[Opening Data provided section]

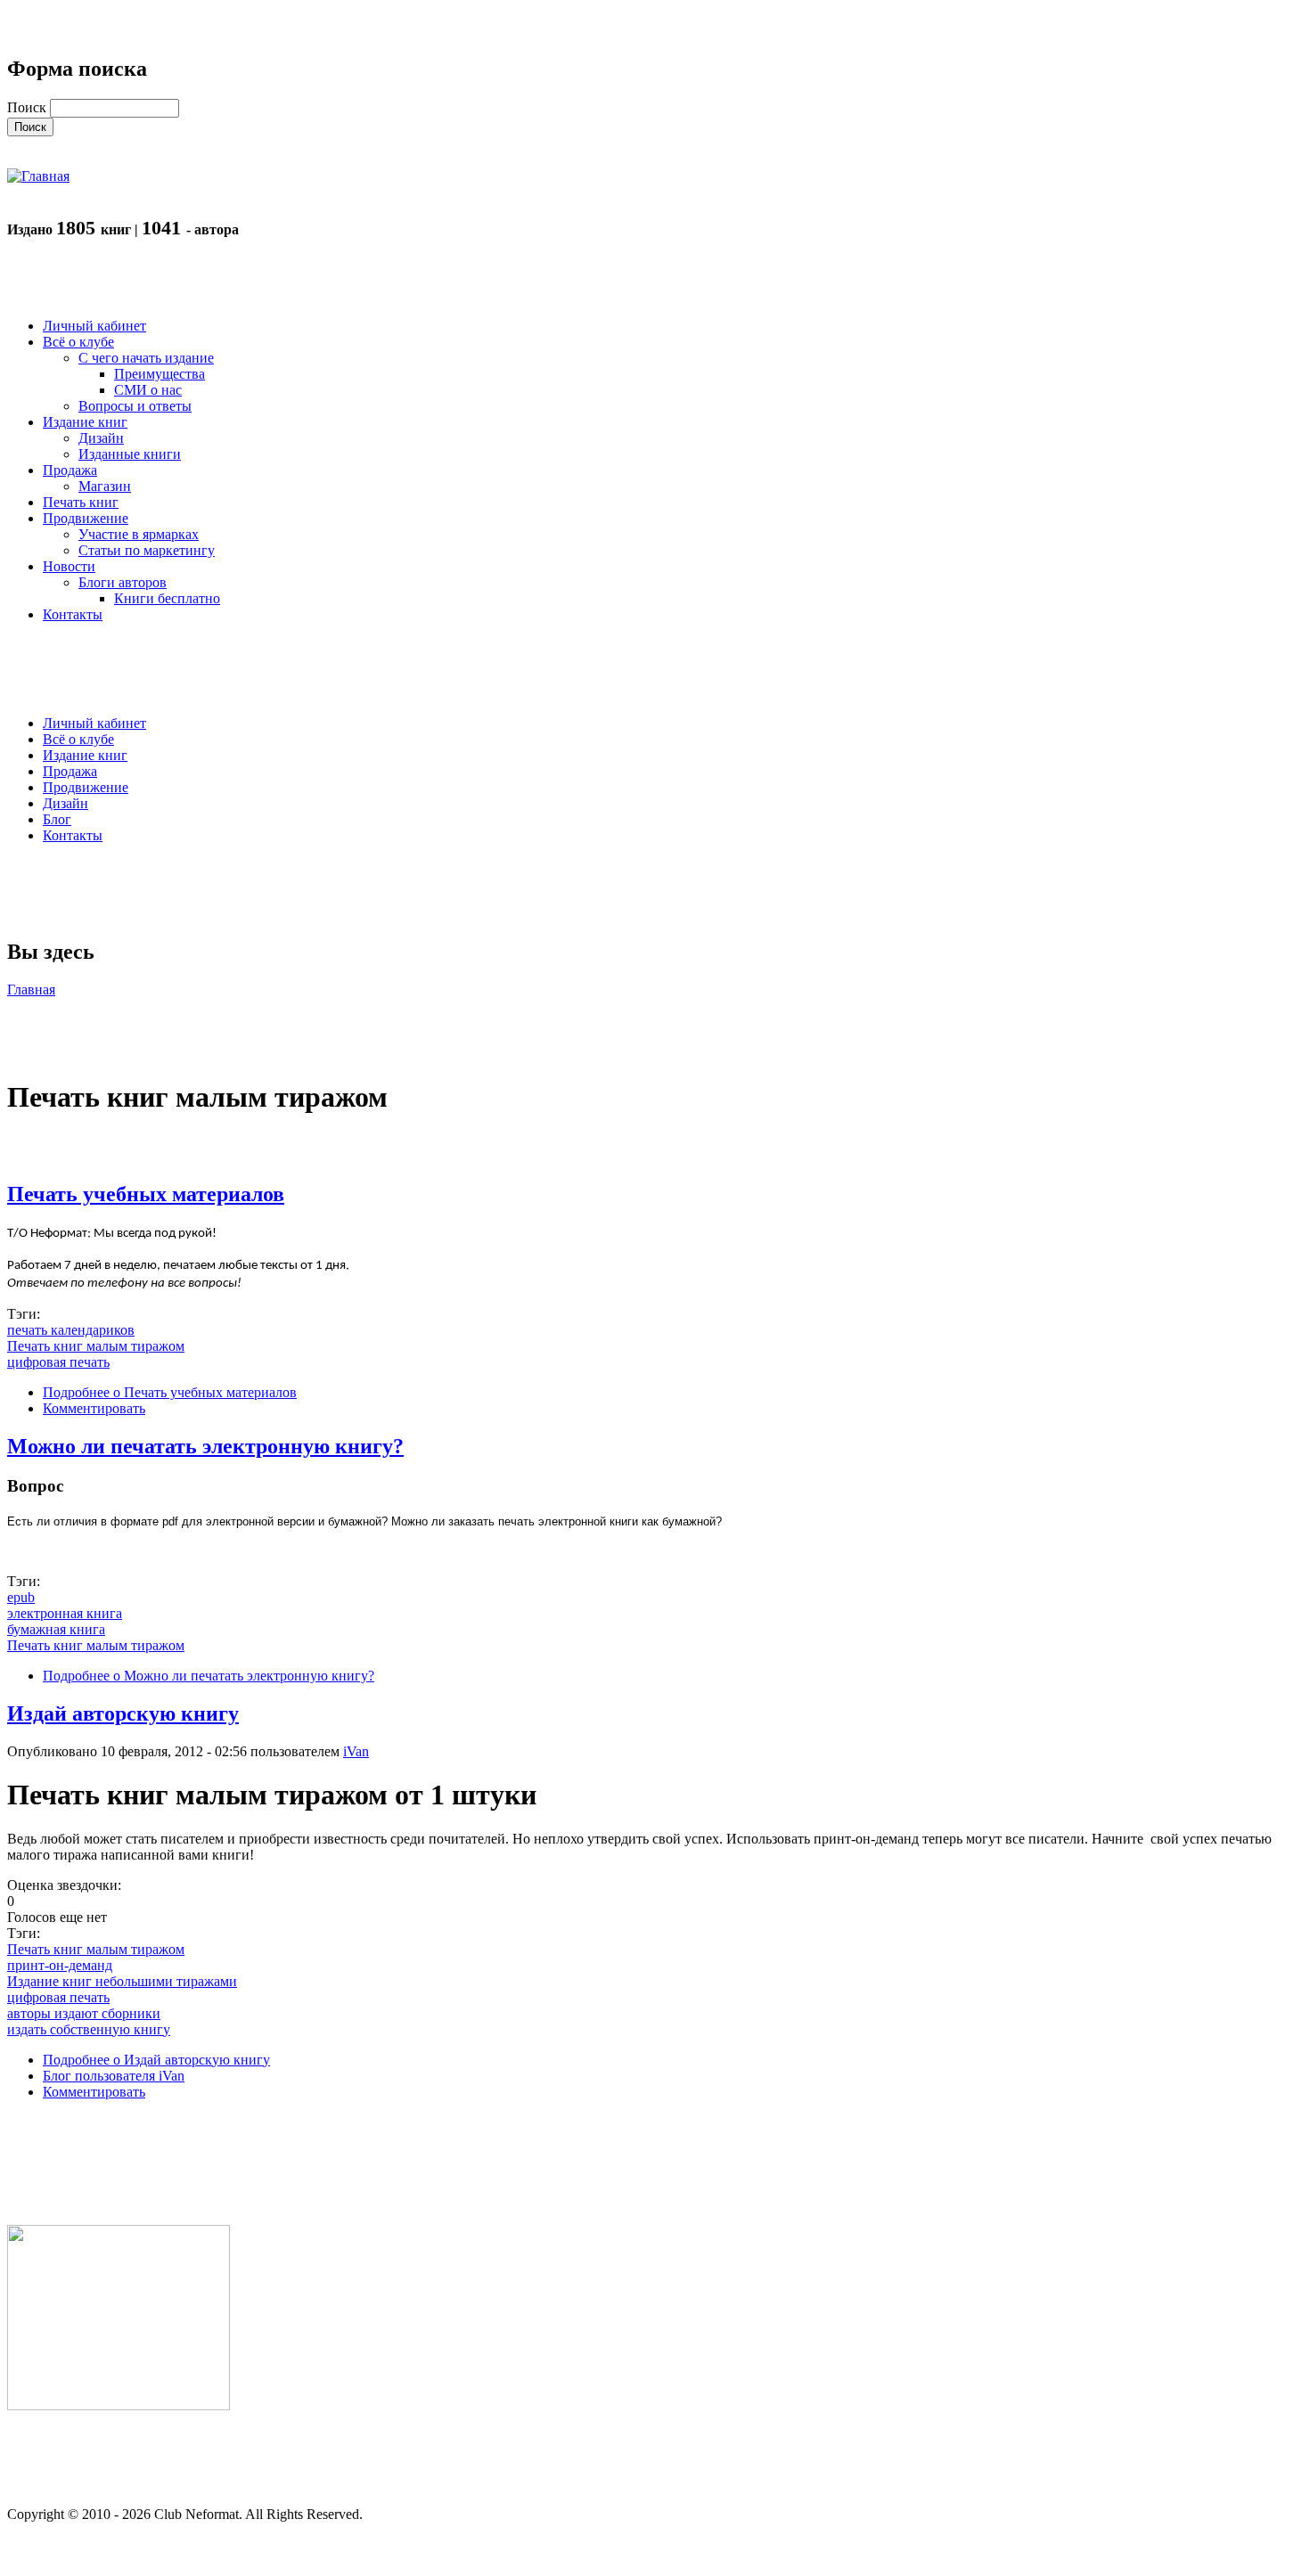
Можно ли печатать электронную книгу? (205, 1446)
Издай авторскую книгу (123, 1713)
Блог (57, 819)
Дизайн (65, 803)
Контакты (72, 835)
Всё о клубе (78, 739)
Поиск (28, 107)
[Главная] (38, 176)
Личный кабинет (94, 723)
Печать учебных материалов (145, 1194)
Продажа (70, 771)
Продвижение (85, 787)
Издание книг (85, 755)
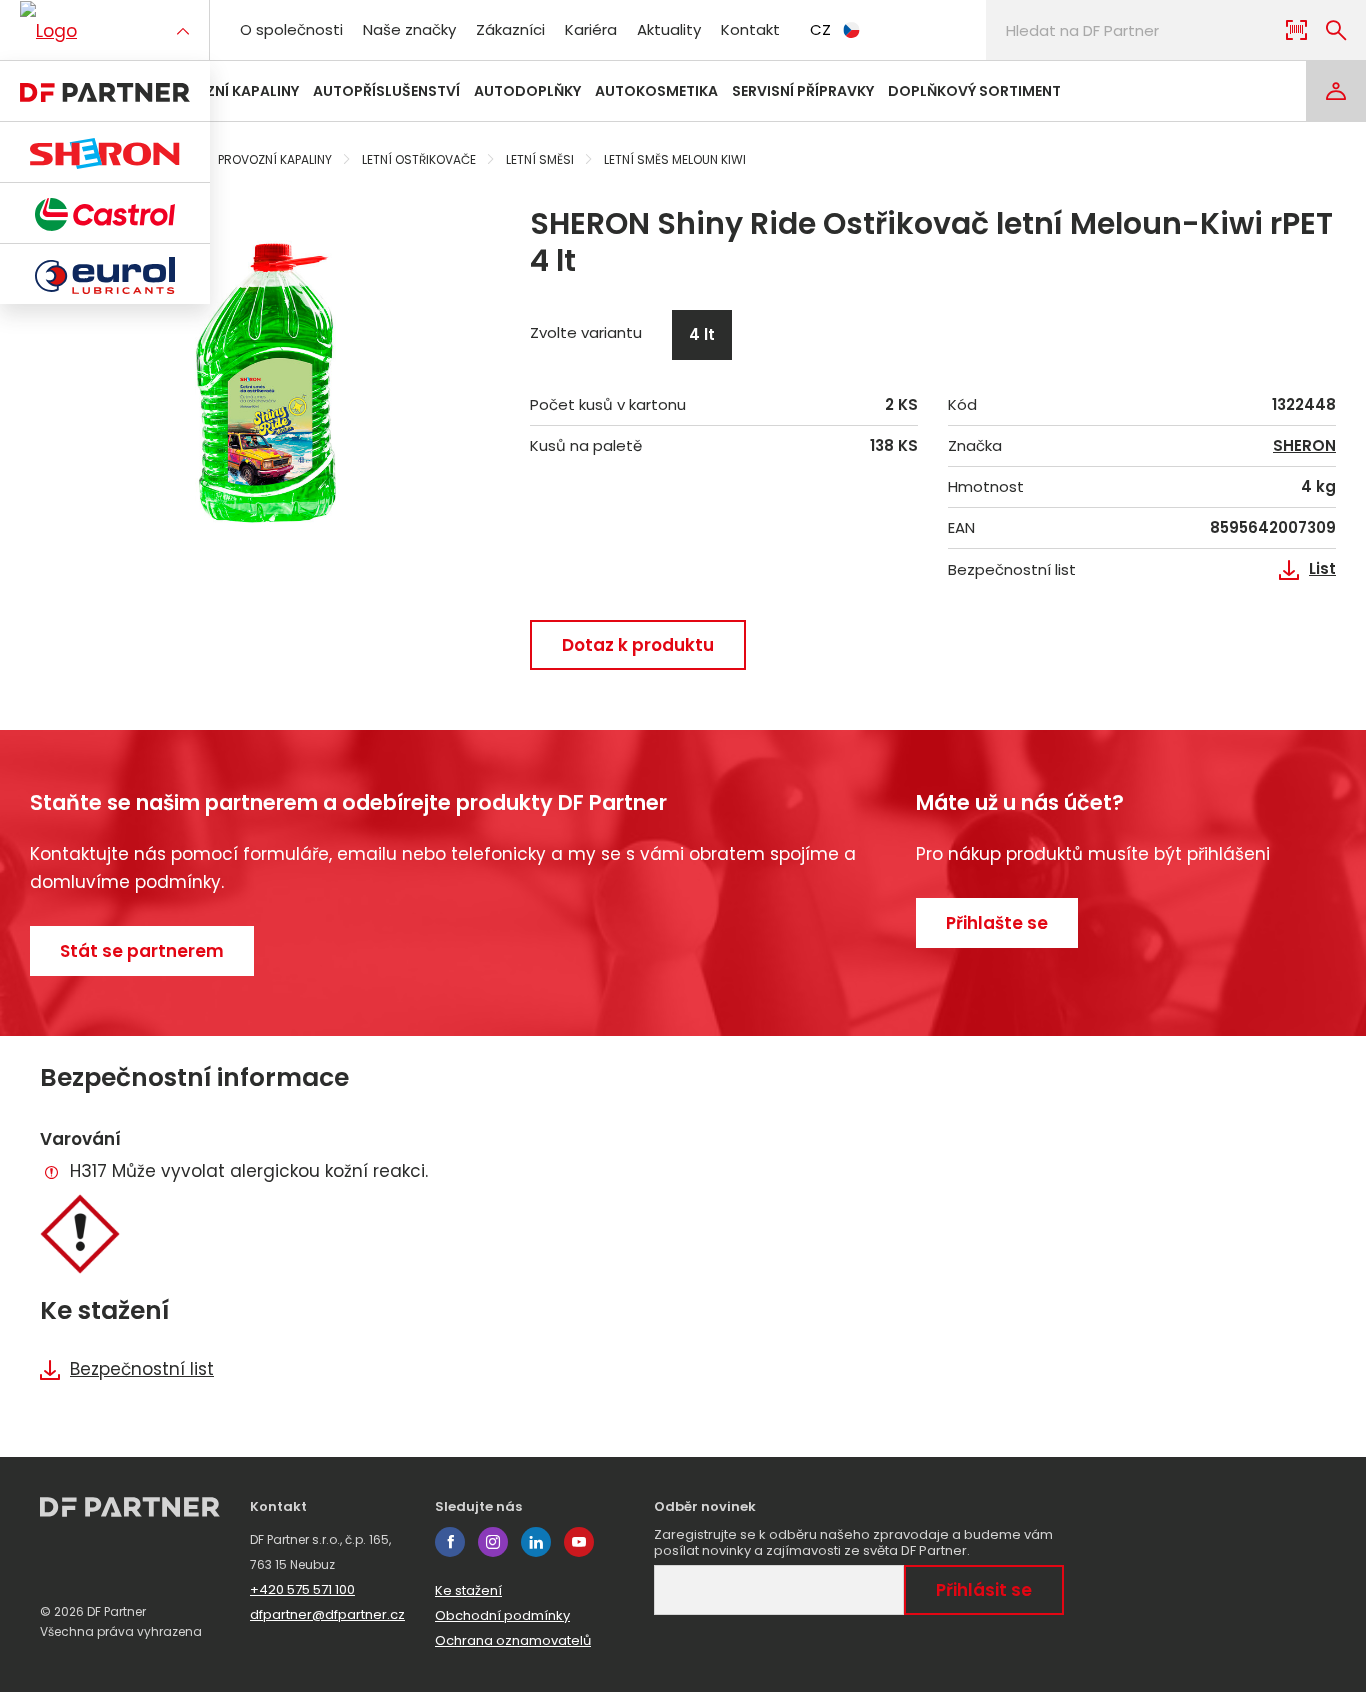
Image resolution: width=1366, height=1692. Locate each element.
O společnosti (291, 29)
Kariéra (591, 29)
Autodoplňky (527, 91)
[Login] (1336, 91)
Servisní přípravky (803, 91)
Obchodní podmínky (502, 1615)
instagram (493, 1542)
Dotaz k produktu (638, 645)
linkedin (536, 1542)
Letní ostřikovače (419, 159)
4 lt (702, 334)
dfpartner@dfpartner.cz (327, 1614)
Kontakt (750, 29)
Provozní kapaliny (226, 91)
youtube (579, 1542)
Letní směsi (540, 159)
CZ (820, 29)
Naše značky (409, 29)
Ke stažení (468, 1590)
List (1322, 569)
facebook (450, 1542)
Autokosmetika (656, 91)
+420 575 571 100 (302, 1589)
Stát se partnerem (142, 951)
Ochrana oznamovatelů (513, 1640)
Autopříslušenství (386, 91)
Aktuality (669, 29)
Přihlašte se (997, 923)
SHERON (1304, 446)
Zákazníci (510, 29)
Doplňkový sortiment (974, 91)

[Closing Data provided section]

◆ Work task ◆
Return the number of lines in the material holding the string "книгу", and no other text.

◆ Reply ◆
2